● Extrait du document:
Édition du 30 avril 2024

Une tribune libre pour la gauche québécoise en marche

Québec solidaire

Contre-critique du rapprochement souverainiste

La motion qui fut votée au dernier Conseil national de Québec solidaire sur un possible rapprochement avec Option nationale a entrainé un certain nombre de commentaires réfractaires qu’il me semble bon de considérer avant qu’ils ne s’implantent trop profondément. C’est commentaires s’articulaient autour de quatre conceptions que je juge trompeuses lorsqu’elles sont considérées comme un obstacle au rapprochement des deux partis concernés : (1) Québec solidaire n’est pas un parti souverainiste ; (2) Québec solidaire ne veut que la souveraineté « à gauche » ; (3) le projet de Québec solidaire pourrait mener à une simple réforme du fédéralisme ; et (4) la technique d’accession à la souveraineté d’Option nationale n’est pas démocratique. Tentons d’y voir plus clair.

Québec solidaire n’est pas un parti souverainiste ?

C’est un truisme de dire d’Option nationale que c’est un parti souverainiste. Mais qu’en est-il de Québec solidaire ? Dans son programme officiel, Québec solidaire déclare « nous considérons comme essentielle l’accession du Québec au statut de pays » et « le fédéralisme canadien est irréformable sur le fond. » Cette information est contenue dans le document Un pays démocratique et pluriel, adopté par le 5ème congrès de Québec solidaire, en 2009. La souveraineté fut d’ailleurs l’une des quatre priorités de Québec solidaire lors de la campagne électorale de ce printemps, si je me souviens bien. Les commentateurs de bonne foi doivent donc admettre que Québec solidaire, comme Option nationale, est un parti souverainiste.

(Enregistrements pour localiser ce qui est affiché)
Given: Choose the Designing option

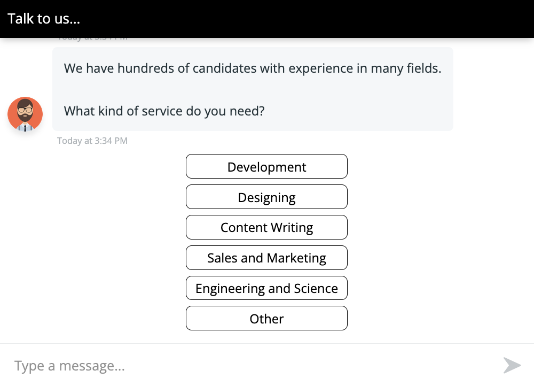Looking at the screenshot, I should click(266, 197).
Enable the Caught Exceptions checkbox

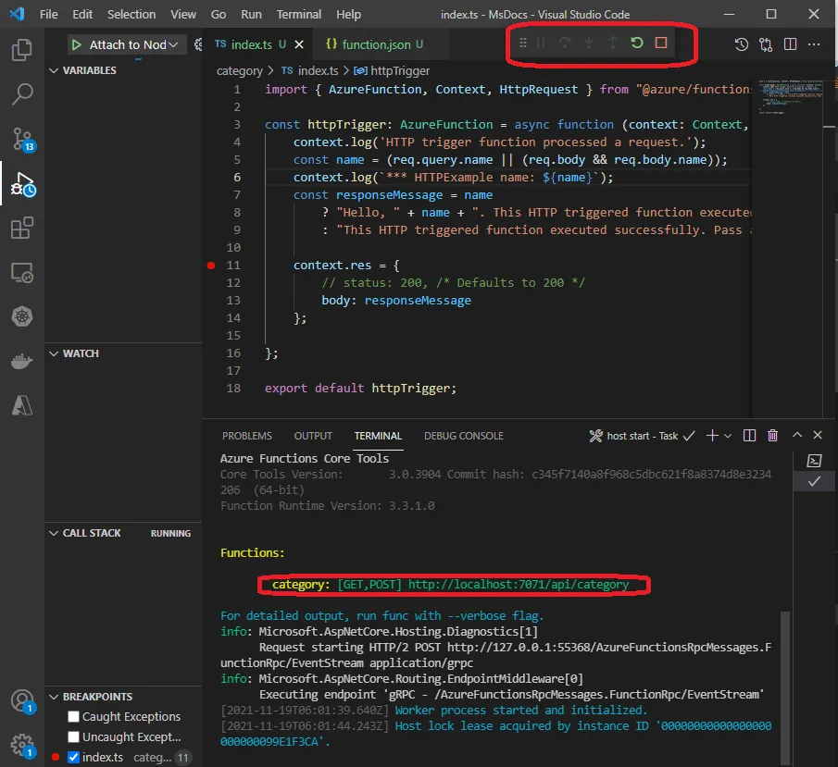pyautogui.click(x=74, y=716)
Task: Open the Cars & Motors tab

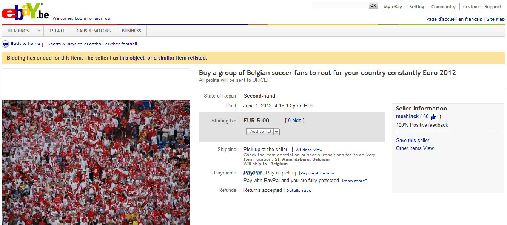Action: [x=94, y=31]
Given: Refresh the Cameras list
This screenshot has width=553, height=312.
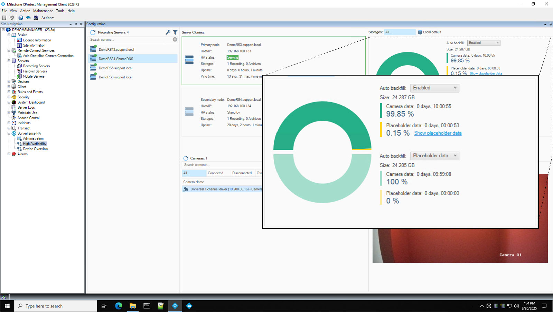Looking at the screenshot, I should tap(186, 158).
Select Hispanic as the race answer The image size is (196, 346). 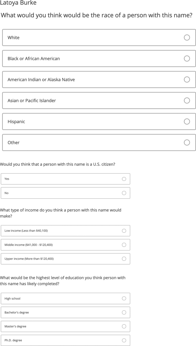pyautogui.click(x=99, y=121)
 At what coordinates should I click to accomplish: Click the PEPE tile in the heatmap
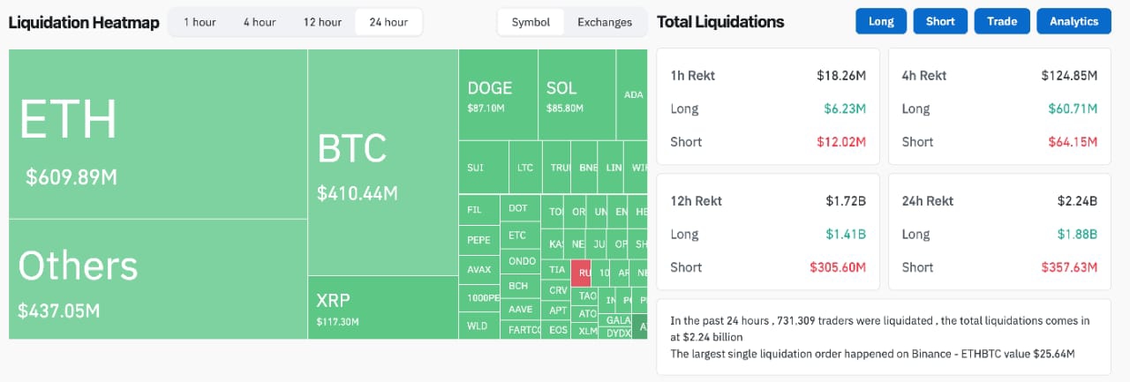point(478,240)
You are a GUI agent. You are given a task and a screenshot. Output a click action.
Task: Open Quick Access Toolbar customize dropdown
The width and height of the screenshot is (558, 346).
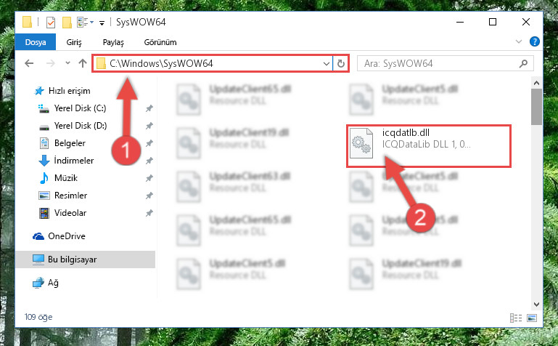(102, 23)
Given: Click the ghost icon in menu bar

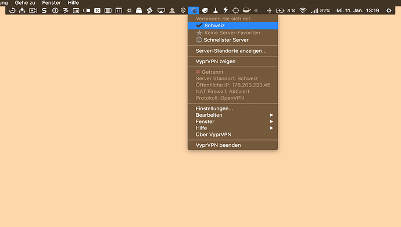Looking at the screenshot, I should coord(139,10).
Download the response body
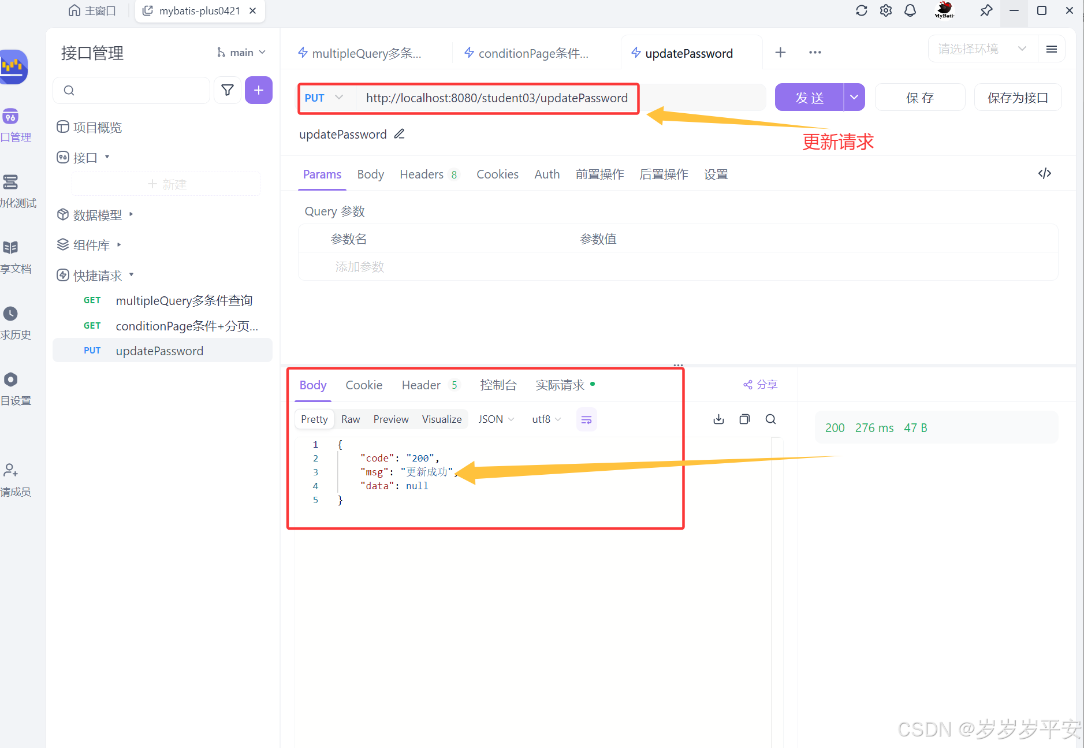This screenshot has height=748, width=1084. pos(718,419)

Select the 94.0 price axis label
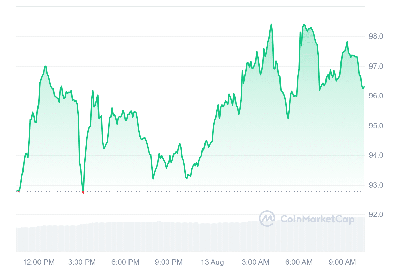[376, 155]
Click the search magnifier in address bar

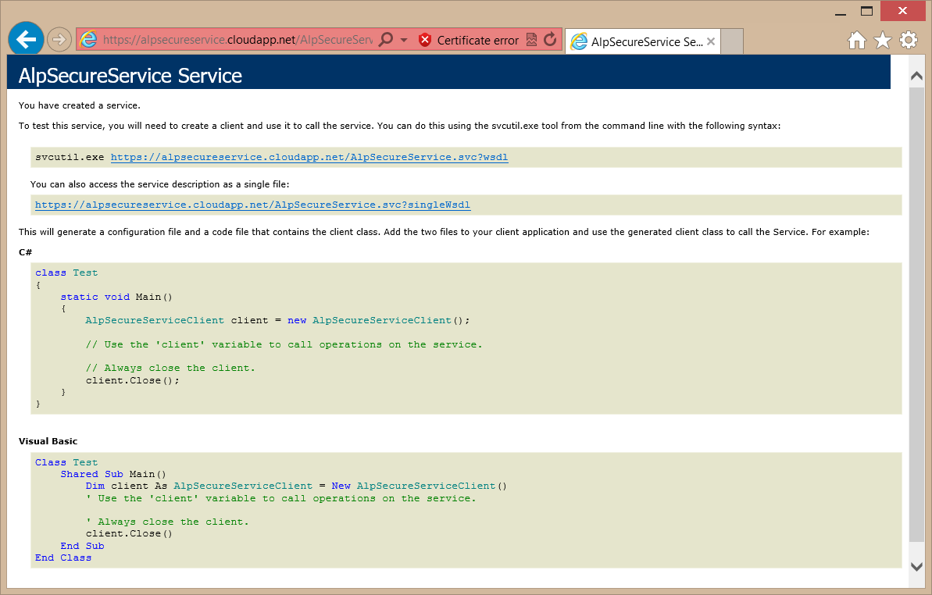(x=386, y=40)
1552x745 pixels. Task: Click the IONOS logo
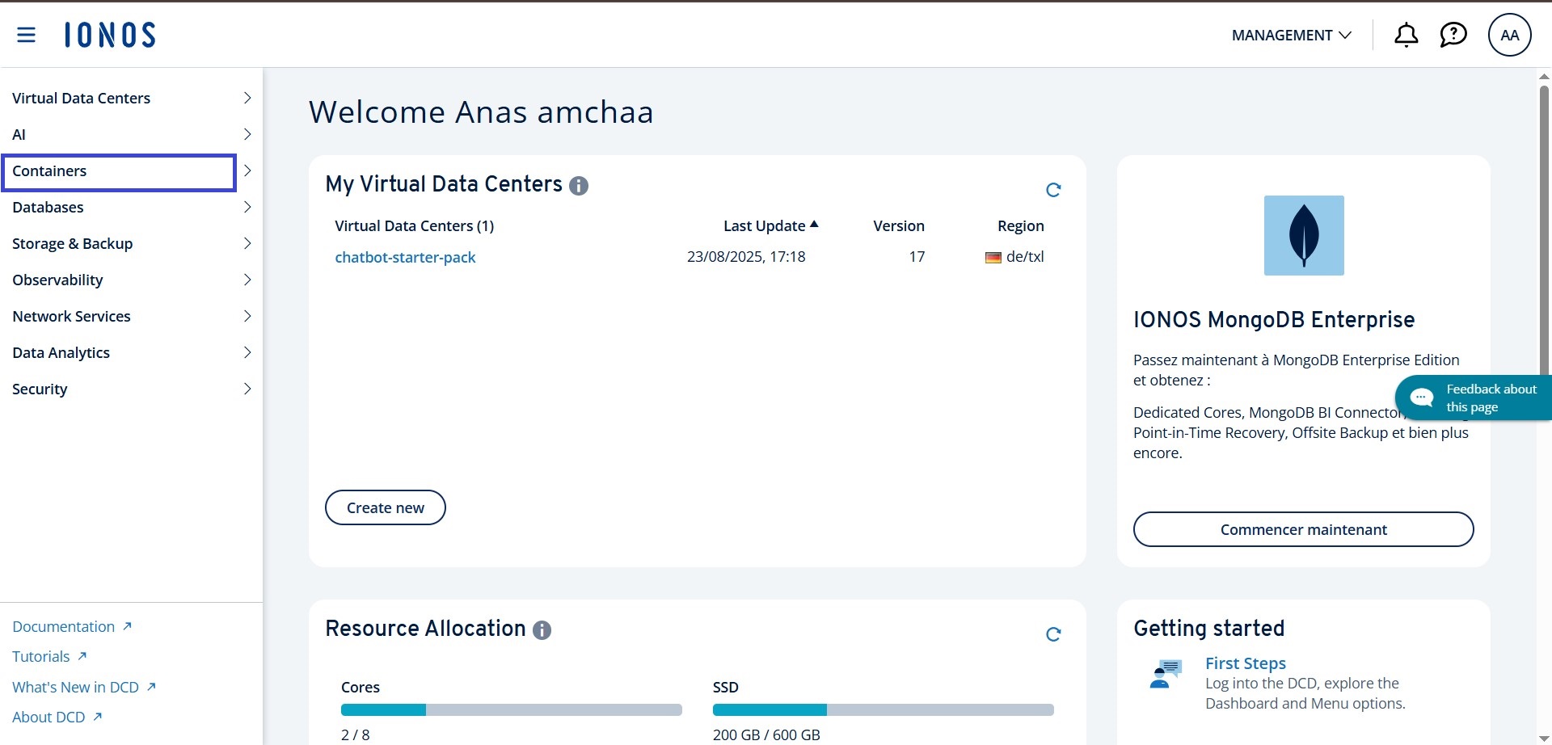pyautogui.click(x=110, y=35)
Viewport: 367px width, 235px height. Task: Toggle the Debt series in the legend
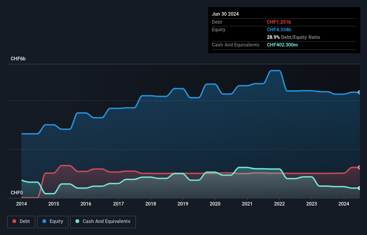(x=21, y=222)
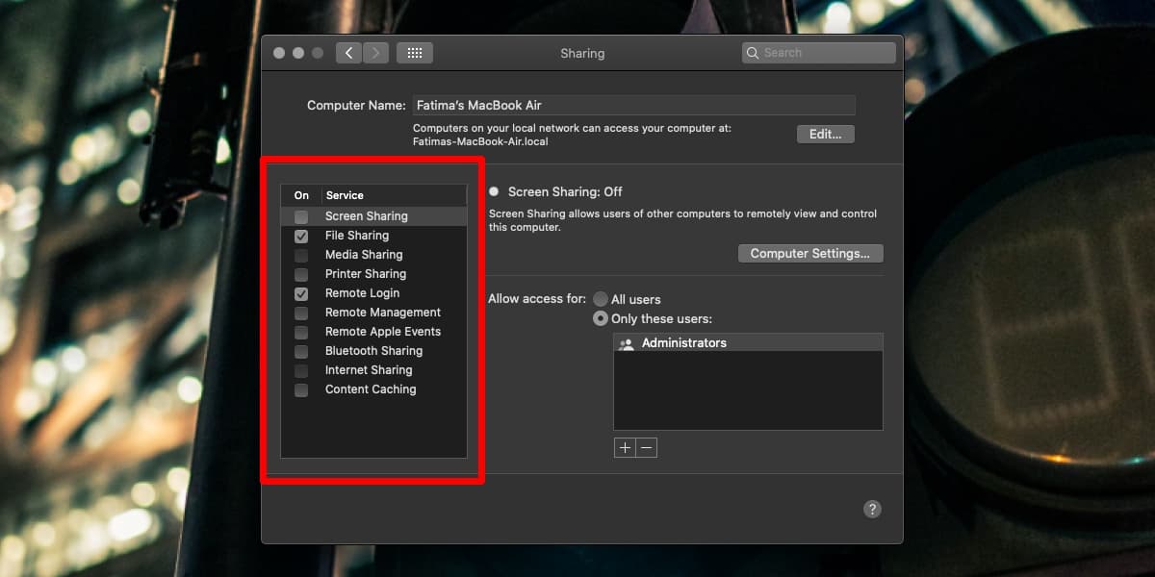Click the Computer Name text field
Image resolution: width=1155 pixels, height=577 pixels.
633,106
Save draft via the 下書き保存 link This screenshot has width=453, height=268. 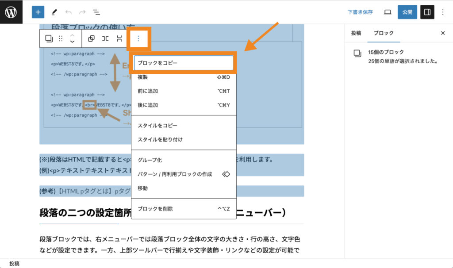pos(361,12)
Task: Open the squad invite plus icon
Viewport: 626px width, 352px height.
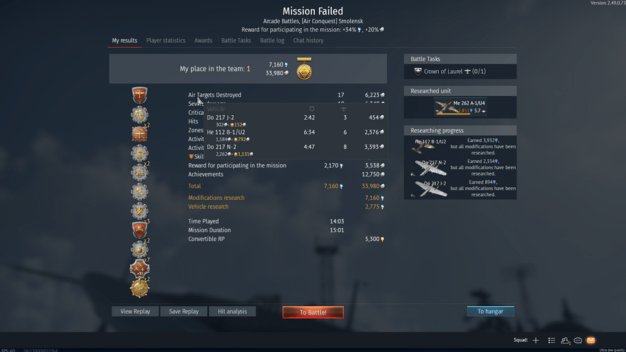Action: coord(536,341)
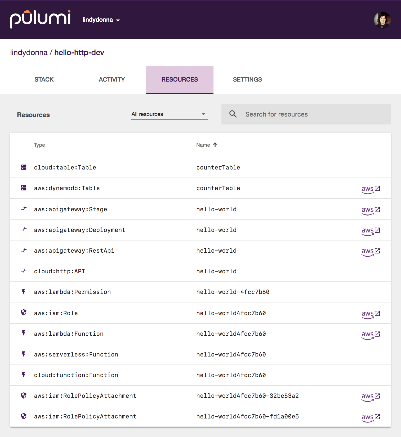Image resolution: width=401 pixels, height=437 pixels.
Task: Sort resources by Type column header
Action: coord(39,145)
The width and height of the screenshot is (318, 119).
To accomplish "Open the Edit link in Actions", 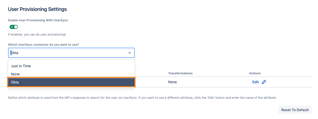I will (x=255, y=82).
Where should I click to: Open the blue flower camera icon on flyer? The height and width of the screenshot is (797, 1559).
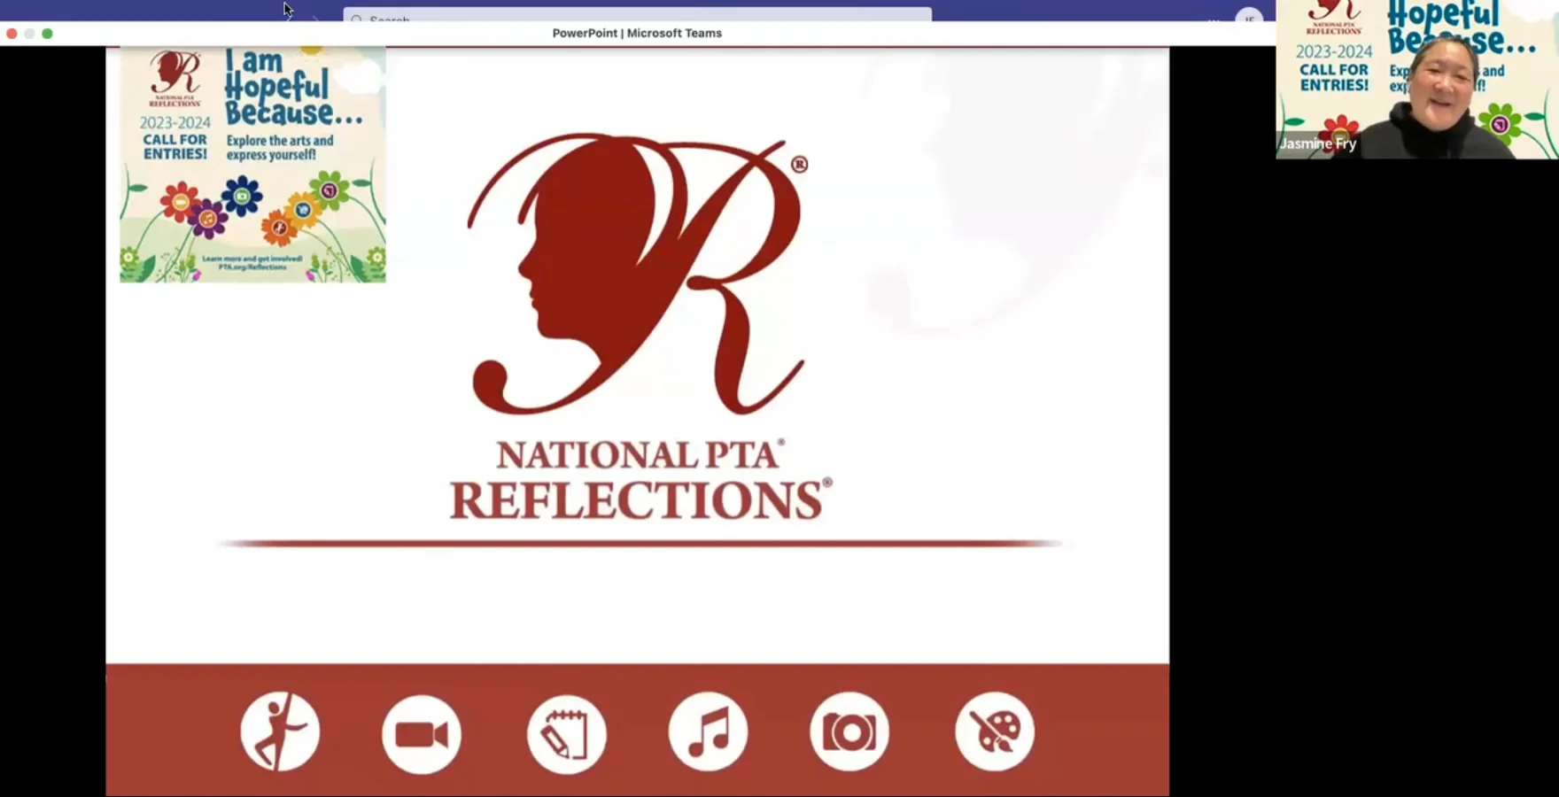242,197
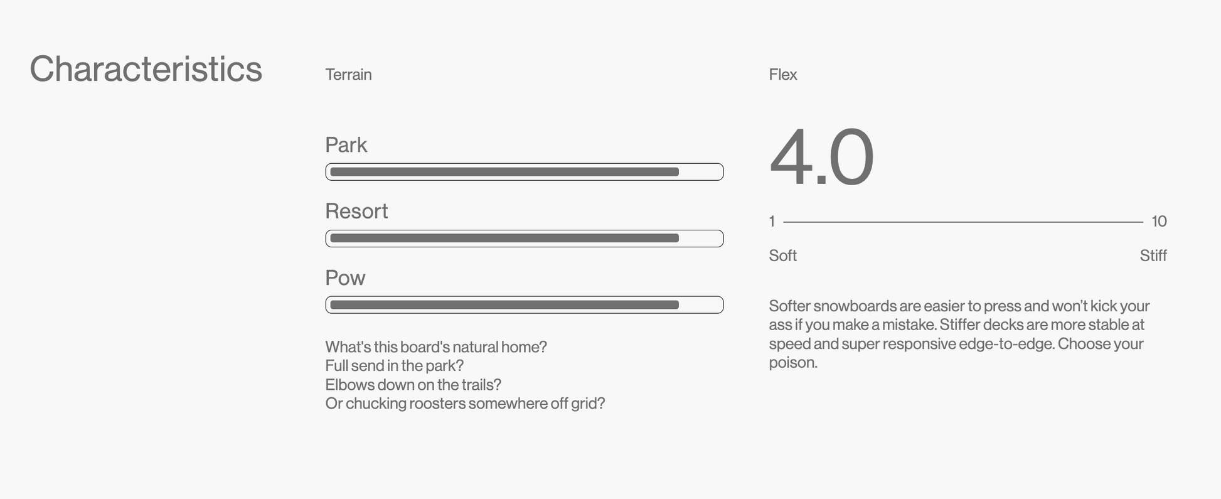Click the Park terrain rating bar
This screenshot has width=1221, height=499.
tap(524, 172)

● Votre tâche: Reproduisez mot pour mot le passage de la tribune sur Québec solidaire qui va de « Québec solidaire n’est pas un parti souverainiste ? » à « nationale, est un parti souverainiste. », ces deux bornes comprises. Les enregistrements n'interviennent pas dans ce travail.

● Corrigé:
Québec solidaire n’est pas un parti souverainiste ?

C’est un truisme de dire d’Option nationale que c’est un parti souverainiste. Mais qu’en est-il de Québec solidaire ? Dans son programme officiel, Québec solidaire déclare « nous considérons comme essentielle l’accession du Québec au statut de pays » et « le fédéralisme canadien est irréformable sur le fond. » Cette information est contenue dans le document Un pays démocratique et pluriel, adopté par le 5ème congrès de Québec solidaire, en 2009. La souveraineté fut d’ailleurs l’une des quatre priorités de Québec solidaire lors de la campagne électorale de ce printemps, si je me souviens bien. Les commentateurs de bonne foi doivent donc admettre que Québec solidaire, comme Option nationale, est un parti souverainiste.